Photo: iStock
Photo: iStock

Heavy lifting in the ant world

Researchers in Israel found that ants can collectively carry a large load with a high degree of coordination and focus

All three of you long-time readers of this column will have noted that I have a liking for ants. Or at any rate, for how scientists have used ants to further the boundaries of human knowledge. Thus my earlier columns about chopping off ant legs, about left-leaning ants, about what ants do with pheromones.

I like to think I’m not the only one who finds these little creatures fascinating, especially when they tell us things about the ways of the world. Though there is something brutal about chopping off their legs, I’ll admit. Still, today I want to tell you about what researchers in Israel found when they induced some ants to carry home, among other things, a large, heavy, doughnut-shaped object.

Well, “large" and “heavy" for the ants. This was a single Cheerio, taken from a box of the famous cereal brand. Might seem trivial to you, but the scientists estimated that the little ring is about 350 times heavier than an individual ant. Here’s something to put that number in perspective. The typical car on the road weighs about 1,500kg. That’s heavy, but only about 20 times as heavy as the average human is. So if you want to know about ants carrying home a single Cheerio, think about carrying home, on your back, 17 cars.

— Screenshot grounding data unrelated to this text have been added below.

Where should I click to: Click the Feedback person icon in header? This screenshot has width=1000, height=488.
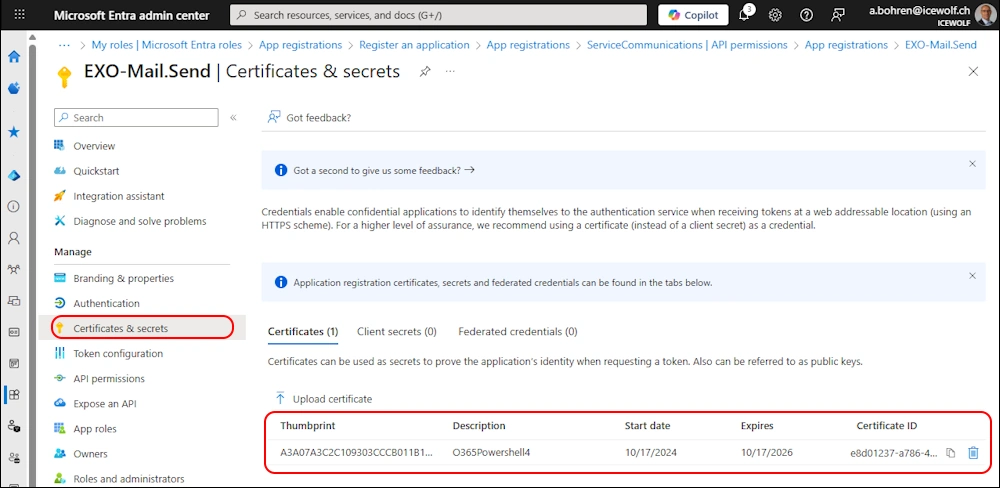[x=837, y=15]
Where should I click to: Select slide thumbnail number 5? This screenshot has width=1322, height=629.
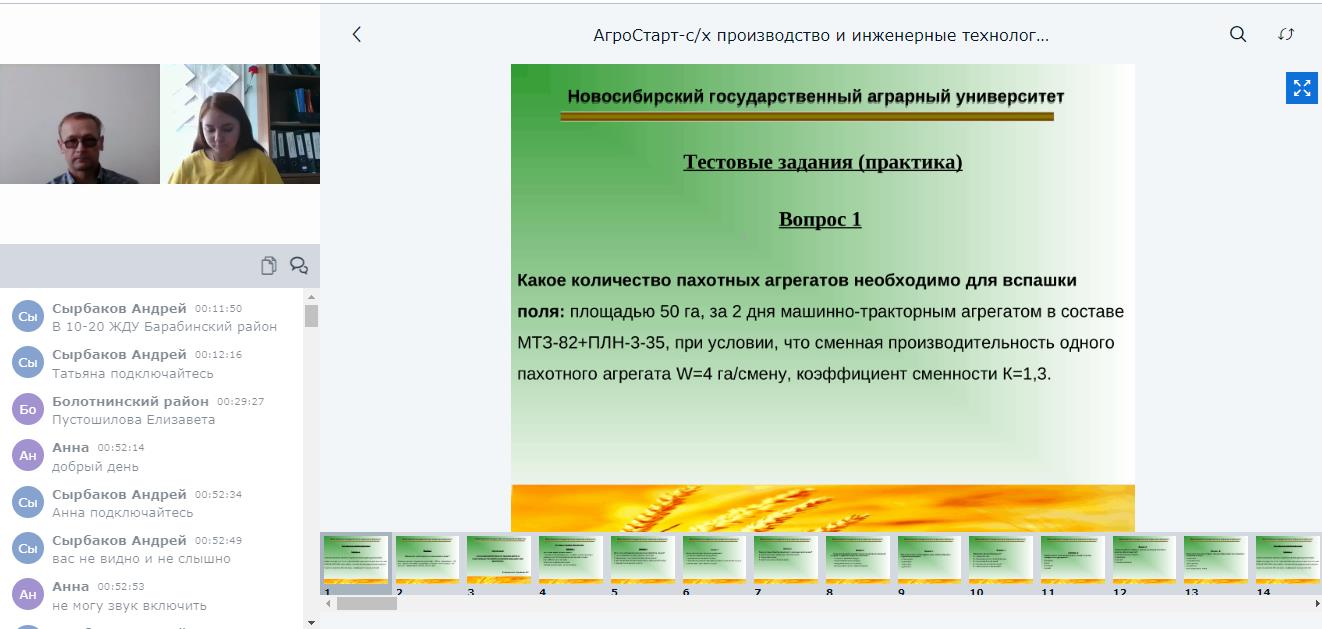[x=643, y=559]
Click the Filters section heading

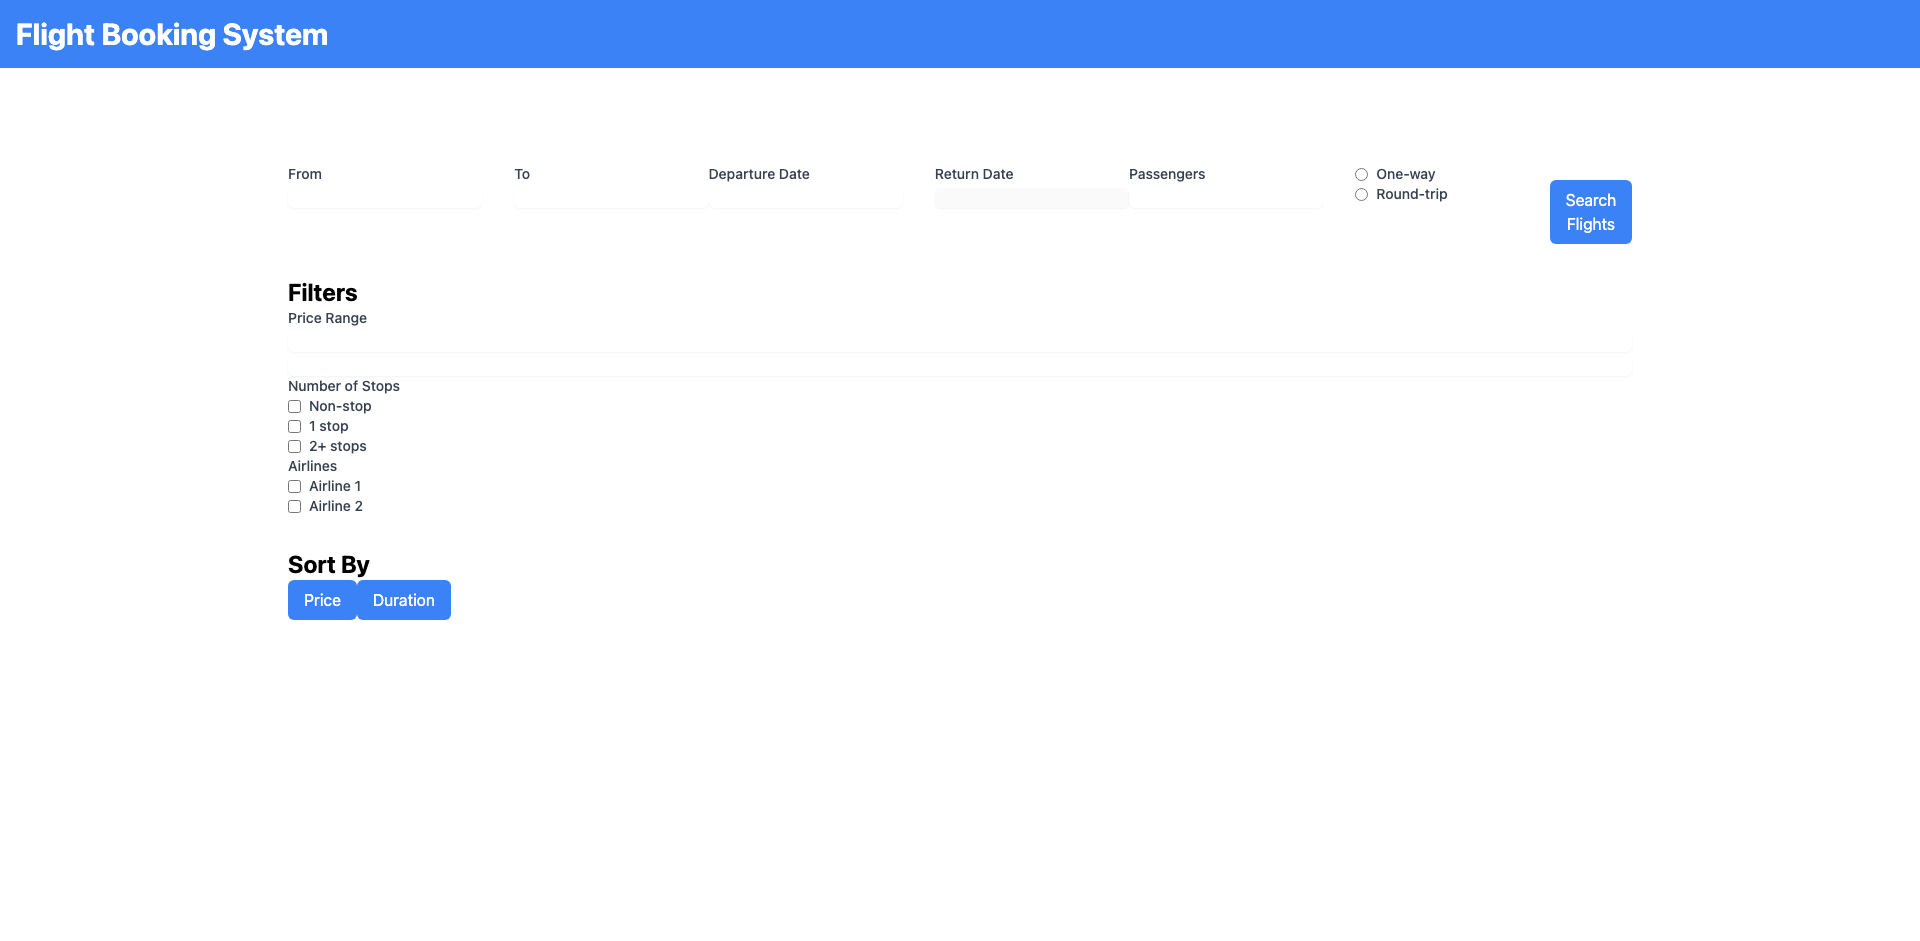click(x=322, y=293)
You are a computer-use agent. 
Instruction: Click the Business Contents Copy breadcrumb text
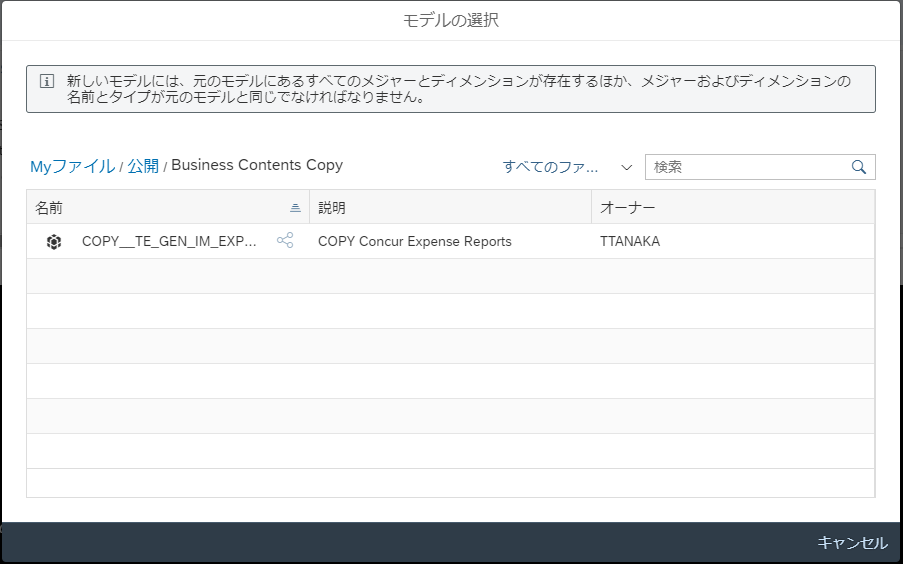(257, 166)
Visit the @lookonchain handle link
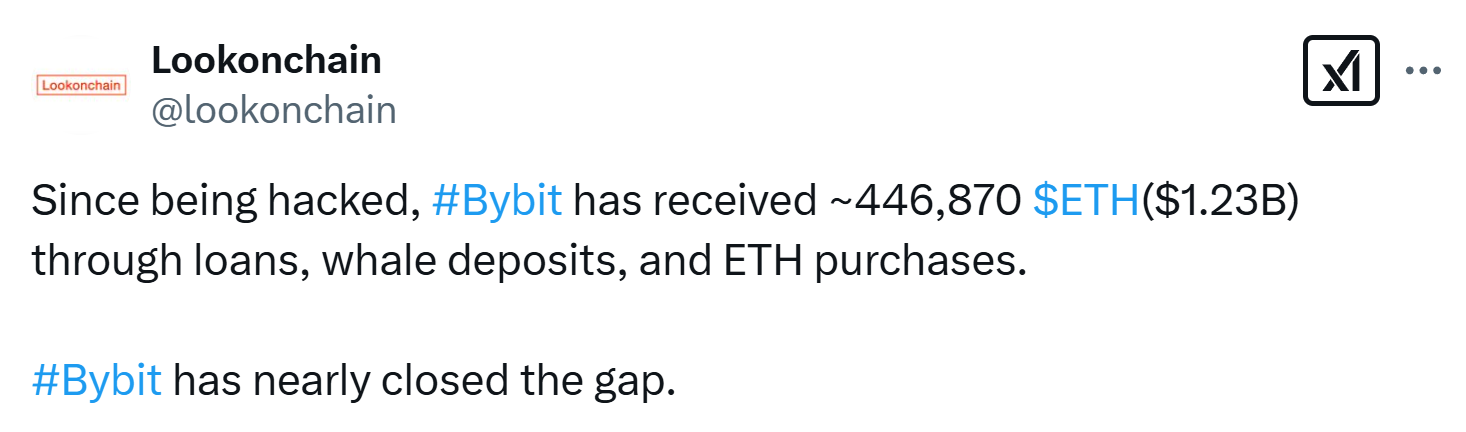 click(273, 110)
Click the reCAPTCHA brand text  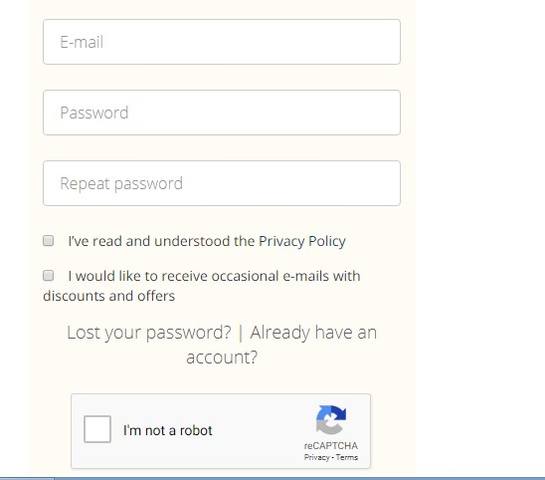pyautogui.click(x=331, y=446)
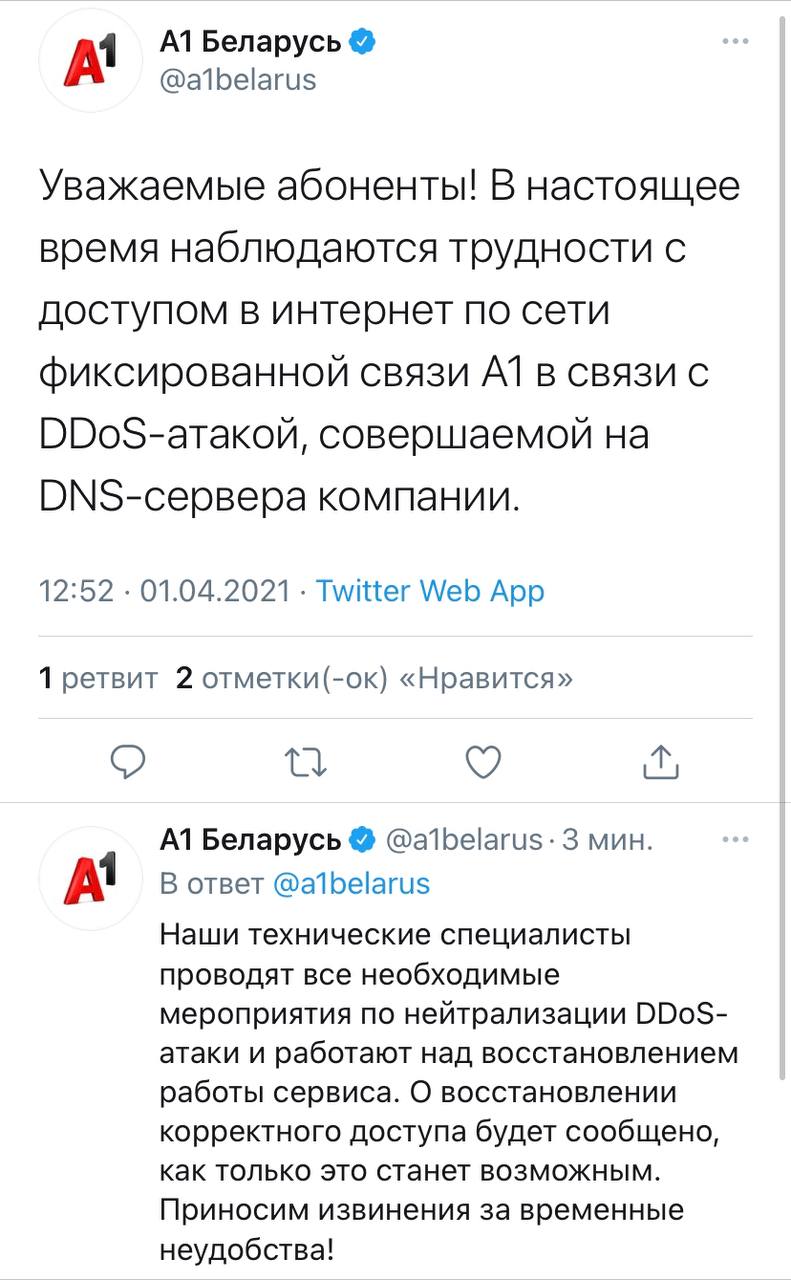791x1280 pixels.
Task: Click the reply speech bubble icon
Action: pyautogui.click(x=128, y=763)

And yet I’m sure you have seen ants lift and move a piece of food. How do they do it? Even you and a couple of dozen friends would find it impossible to lift 17 cars and transport them long distances (how long? I’ll come to that). How do ants do it?

Ah, but that’s what this Israeli team set out to answer. Their paper (Ant Groups Optimally Amplify The Effect Of Transiently Informed Individuals by Aviram Gelblum and colleagues, Nature Communications, 28 July 2015) is a tour-de-force of close observation and analysis, but is also filled with insightful, often charming, nuggets of information. In what they teach us, ants can be like that.

The paper starts with this remark: “Collectively carrying a large load requires a high degree of coordination and is rare outside humans and ants." Certainly you can imagine that it would be hard to lift one car, let alone 17, if you and your fellow-lifters don’t work together. But ants seem to instinctively know how to cooperate. They surround the Cheerio and within seconds, it will be moving steadily to where they want to take it (the paper in Nature links to two videos showing this).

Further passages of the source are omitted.